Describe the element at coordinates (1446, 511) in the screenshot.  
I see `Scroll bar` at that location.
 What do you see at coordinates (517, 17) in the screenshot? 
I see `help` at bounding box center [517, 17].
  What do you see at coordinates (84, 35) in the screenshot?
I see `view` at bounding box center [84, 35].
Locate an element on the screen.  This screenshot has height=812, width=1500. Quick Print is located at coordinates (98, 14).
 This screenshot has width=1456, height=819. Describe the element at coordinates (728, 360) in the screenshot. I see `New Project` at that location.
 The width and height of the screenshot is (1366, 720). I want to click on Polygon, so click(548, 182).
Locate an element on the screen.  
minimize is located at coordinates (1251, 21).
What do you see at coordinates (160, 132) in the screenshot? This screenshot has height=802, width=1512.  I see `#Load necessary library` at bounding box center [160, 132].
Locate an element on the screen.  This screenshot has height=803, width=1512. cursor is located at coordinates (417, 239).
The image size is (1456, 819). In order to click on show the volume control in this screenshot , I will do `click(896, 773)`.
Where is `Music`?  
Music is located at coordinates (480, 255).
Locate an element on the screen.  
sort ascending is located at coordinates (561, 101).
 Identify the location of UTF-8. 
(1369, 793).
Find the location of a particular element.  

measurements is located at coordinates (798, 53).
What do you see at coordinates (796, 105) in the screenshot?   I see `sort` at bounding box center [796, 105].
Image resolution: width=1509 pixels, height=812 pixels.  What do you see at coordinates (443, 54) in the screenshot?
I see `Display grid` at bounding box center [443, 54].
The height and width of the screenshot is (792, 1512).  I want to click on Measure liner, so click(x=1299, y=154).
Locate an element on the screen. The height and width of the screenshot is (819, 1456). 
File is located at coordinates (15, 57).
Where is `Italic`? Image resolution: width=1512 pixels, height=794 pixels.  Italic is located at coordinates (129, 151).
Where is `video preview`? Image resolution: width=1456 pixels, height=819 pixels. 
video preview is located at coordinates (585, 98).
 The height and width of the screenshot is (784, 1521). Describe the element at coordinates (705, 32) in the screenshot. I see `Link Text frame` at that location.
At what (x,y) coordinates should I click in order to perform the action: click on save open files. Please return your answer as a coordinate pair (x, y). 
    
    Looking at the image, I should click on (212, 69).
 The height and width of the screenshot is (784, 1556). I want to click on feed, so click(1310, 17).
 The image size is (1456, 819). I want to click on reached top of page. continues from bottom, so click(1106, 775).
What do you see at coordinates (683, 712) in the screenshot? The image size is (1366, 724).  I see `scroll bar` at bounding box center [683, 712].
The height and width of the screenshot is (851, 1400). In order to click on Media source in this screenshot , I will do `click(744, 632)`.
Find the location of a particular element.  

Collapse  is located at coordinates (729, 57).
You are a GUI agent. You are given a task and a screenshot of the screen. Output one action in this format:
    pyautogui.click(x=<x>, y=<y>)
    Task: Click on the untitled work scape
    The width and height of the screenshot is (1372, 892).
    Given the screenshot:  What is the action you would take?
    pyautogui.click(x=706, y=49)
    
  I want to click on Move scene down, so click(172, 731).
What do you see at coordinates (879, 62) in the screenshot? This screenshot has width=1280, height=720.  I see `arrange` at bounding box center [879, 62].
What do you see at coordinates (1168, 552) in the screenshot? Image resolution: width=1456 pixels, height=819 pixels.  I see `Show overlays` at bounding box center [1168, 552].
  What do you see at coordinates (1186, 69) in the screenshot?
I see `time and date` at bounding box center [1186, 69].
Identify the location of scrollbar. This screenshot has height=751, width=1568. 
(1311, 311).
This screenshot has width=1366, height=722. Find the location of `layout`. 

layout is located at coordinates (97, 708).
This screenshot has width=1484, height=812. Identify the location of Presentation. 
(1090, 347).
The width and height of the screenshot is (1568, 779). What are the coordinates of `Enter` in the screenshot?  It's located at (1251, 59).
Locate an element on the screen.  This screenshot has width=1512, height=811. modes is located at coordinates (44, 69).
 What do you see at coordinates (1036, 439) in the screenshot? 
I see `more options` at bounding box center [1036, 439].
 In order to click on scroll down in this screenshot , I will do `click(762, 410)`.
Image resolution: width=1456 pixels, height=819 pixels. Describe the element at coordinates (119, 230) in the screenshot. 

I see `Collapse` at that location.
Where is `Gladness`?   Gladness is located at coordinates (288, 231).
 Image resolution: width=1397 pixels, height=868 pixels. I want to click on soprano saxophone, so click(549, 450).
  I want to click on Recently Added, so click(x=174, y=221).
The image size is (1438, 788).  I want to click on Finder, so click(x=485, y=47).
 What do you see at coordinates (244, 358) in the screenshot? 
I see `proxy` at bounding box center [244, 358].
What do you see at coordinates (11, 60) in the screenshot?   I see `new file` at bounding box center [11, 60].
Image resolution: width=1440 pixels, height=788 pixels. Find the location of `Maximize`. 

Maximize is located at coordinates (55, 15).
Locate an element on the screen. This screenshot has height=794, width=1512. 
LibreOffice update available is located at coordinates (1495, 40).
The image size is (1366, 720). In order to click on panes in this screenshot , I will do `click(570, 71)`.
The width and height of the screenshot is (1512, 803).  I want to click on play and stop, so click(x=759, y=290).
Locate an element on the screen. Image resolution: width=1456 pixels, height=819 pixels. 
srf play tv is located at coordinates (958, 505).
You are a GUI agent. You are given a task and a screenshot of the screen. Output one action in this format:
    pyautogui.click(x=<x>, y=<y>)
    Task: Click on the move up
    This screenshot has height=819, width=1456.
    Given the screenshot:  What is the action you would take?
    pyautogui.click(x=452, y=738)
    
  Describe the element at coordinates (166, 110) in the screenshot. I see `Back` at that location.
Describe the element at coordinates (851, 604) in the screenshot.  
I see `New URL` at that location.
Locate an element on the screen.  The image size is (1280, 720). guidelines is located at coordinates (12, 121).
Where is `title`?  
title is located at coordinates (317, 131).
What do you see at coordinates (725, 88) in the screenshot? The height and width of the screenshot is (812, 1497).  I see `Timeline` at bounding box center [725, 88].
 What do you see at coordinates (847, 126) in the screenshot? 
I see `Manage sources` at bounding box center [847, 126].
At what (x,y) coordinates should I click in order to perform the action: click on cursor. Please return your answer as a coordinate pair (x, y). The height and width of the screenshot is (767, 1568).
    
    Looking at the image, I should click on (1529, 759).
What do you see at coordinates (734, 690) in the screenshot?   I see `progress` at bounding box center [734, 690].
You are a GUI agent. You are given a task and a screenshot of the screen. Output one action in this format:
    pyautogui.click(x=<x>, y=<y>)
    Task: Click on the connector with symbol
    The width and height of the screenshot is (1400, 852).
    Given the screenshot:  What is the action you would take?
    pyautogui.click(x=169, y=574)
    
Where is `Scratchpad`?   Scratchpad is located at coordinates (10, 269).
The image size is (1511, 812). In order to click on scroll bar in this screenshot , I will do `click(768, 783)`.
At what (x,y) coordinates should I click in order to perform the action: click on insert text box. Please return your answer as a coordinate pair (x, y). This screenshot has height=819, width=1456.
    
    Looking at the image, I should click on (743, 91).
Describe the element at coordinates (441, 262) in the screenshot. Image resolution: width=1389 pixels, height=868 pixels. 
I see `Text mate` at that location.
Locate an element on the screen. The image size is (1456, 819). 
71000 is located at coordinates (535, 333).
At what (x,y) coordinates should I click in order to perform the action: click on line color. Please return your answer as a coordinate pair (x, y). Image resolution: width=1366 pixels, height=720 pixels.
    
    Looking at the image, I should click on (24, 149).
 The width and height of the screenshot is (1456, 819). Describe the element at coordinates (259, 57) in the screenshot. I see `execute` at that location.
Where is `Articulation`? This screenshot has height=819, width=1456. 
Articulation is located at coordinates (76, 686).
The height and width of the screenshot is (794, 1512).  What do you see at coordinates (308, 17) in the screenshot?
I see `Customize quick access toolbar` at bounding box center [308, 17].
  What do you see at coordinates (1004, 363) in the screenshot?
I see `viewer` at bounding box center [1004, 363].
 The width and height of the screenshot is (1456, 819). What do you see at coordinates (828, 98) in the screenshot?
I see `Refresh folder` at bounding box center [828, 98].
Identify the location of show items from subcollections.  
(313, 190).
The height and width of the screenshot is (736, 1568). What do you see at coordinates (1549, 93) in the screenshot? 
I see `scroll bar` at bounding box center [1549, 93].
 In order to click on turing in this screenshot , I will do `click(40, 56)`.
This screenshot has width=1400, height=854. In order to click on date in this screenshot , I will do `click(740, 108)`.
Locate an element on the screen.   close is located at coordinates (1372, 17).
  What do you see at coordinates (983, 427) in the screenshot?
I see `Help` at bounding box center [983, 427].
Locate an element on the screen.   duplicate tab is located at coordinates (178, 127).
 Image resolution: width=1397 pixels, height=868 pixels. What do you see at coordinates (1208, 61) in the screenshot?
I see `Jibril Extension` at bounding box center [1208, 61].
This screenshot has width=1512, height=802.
--------------------------------
ЗАДАНИЕ | Воспроизведите дословно строки, начиная с самой первой и заканчивая строкой, содержащей «center [84, 35].», включительно.

ОТВЕТ |
Describe the element at coordinates (1446, 511) in the screenshot.  
I see `Scroll bar` at that location.
 What do you see at coordinates (517, 17) in the screenshot? 
I see `help` at bounding box center [517, 17].
  What do you see at coordinates (84, 35) in the screenshot?
I see `view` at bounding box center [84, 35].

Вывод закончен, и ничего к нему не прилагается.